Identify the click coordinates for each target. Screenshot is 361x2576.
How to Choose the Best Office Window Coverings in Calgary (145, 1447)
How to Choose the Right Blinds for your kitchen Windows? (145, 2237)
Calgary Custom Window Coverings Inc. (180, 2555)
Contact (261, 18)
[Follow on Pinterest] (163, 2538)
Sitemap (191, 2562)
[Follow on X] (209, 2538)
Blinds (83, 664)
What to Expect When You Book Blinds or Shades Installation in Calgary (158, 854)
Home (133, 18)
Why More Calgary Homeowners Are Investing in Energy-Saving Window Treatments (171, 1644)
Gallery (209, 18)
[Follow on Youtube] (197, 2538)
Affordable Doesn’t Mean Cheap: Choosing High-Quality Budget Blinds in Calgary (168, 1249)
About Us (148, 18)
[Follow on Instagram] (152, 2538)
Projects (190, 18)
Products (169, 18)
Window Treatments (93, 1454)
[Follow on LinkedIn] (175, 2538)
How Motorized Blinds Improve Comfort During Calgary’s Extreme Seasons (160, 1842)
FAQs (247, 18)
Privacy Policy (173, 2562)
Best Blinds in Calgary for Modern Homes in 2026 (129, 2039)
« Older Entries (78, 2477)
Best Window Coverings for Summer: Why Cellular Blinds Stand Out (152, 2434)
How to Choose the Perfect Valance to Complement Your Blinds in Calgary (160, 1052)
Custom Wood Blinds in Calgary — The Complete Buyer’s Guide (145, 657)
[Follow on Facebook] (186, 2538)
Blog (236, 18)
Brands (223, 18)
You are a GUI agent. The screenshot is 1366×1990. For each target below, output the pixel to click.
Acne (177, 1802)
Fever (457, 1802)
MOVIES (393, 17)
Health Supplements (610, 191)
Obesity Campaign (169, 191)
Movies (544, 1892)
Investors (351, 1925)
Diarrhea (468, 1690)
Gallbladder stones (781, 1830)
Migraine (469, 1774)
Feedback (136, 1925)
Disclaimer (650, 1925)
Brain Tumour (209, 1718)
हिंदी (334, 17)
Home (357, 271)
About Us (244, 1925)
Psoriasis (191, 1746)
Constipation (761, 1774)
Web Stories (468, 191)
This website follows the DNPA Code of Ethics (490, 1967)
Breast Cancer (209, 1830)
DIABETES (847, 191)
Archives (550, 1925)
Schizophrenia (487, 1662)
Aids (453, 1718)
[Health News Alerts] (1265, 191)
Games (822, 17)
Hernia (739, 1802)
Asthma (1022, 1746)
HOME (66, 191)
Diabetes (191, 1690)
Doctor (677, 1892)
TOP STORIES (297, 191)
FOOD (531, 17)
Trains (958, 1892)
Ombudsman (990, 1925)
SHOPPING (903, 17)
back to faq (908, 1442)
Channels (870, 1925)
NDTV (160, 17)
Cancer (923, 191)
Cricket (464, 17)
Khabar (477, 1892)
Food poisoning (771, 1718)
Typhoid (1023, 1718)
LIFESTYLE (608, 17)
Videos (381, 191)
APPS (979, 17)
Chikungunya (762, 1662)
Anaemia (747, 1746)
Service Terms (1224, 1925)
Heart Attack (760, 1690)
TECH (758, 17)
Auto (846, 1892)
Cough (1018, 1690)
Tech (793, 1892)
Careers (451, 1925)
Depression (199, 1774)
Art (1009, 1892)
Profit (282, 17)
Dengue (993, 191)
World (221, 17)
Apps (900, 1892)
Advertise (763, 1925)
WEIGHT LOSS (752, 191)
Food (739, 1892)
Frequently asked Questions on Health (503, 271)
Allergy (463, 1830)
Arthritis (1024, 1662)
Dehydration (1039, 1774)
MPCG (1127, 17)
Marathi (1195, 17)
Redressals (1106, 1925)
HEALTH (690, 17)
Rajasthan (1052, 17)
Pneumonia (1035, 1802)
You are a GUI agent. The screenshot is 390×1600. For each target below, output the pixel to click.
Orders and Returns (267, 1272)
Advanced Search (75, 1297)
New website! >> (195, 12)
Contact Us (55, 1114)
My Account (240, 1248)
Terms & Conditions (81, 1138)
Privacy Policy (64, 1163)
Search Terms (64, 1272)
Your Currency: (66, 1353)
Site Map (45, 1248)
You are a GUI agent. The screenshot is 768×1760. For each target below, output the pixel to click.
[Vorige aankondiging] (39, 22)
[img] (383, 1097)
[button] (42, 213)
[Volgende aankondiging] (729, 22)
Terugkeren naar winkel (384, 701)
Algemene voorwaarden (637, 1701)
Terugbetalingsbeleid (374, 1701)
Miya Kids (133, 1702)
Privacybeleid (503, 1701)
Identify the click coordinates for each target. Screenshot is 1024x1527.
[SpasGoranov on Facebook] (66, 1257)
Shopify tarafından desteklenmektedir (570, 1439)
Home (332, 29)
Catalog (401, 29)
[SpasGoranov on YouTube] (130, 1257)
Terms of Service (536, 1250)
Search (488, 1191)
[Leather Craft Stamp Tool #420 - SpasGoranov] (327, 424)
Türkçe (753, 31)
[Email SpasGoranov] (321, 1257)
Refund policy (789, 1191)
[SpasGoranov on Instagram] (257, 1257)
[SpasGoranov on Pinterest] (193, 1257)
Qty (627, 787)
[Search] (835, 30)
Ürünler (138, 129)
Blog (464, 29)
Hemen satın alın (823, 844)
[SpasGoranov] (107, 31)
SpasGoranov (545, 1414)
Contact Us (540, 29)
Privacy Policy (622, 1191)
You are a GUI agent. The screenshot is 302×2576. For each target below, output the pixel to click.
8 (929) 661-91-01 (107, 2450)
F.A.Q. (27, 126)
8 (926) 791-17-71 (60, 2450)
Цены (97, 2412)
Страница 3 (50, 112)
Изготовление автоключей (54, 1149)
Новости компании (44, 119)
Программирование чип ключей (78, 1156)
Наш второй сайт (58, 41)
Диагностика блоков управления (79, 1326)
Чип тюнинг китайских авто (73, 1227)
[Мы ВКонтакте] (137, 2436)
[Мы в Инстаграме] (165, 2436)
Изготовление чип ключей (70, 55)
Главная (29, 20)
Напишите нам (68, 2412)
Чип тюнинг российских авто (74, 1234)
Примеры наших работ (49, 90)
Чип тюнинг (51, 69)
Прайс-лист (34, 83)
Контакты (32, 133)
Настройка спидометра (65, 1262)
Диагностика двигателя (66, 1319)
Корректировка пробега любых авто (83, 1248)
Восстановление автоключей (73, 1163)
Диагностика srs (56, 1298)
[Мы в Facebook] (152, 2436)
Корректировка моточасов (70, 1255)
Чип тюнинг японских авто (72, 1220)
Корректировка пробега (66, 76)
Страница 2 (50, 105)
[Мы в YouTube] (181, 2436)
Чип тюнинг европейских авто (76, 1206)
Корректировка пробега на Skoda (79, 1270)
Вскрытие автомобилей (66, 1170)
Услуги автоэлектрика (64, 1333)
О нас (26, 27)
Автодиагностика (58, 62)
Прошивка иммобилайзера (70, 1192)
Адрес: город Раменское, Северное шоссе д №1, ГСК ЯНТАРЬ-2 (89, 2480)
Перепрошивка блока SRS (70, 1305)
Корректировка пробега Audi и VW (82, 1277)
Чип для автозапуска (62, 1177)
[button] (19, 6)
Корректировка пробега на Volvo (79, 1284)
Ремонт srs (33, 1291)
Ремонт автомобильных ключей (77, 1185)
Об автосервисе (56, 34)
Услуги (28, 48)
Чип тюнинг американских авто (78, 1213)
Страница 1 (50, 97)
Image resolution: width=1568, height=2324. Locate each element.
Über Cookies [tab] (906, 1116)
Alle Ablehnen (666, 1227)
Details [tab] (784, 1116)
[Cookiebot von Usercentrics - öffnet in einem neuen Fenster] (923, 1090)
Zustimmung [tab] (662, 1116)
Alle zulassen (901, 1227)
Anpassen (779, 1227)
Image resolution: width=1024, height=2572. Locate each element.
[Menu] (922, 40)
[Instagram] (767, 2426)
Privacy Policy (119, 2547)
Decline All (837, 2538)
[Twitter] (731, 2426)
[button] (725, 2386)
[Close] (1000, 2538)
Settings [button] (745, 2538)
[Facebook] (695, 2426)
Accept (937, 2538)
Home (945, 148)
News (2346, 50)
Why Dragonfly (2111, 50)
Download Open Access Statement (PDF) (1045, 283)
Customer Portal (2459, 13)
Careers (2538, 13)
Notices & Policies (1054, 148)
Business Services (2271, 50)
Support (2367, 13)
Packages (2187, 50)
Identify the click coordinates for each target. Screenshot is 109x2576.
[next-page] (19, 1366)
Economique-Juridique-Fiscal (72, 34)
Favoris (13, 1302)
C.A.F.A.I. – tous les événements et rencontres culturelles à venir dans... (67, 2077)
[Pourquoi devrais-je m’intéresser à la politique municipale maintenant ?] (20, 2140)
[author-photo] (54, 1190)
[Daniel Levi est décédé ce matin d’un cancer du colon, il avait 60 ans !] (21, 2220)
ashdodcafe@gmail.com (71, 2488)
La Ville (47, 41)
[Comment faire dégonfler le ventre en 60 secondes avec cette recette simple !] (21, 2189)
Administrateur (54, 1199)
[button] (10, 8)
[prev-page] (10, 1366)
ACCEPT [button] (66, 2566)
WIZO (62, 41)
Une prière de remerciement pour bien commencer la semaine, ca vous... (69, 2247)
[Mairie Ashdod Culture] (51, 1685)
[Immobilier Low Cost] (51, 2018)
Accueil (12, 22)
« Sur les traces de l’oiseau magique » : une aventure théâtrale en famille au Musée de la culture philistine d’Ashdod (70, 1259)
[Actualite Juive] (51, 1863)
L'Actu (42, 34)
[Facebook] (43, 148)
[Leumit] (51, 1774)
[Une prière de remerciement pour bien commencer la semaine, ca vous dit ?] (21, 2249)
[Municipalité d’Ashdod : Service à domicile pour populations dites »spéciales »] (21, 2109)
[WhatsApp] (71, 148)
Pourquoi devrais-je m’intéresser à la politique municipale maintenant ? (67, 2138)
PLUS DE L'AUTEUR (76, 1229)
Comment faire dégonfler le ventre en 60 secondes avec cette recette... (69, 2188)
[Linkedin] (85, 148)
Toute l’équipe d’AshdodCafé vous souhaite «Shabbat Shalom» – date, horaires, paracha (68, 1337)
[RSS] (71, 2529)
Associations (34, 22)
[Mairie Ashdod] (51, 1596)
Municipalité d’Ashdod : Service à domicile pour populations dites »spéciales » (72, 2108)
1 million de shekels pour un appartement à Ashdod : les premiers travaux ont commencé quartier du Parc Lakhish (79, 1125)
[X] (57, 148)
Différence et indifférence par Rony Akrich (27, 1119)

============================================================

_EXERCISE PROMPT_
Return, from the data, each line where the string "height" occurs.

_TASK RESULT_
Image resolution: width=1568, height=2324. Locate each element.
Image resolution: width=1024, height=2572. Locate each element.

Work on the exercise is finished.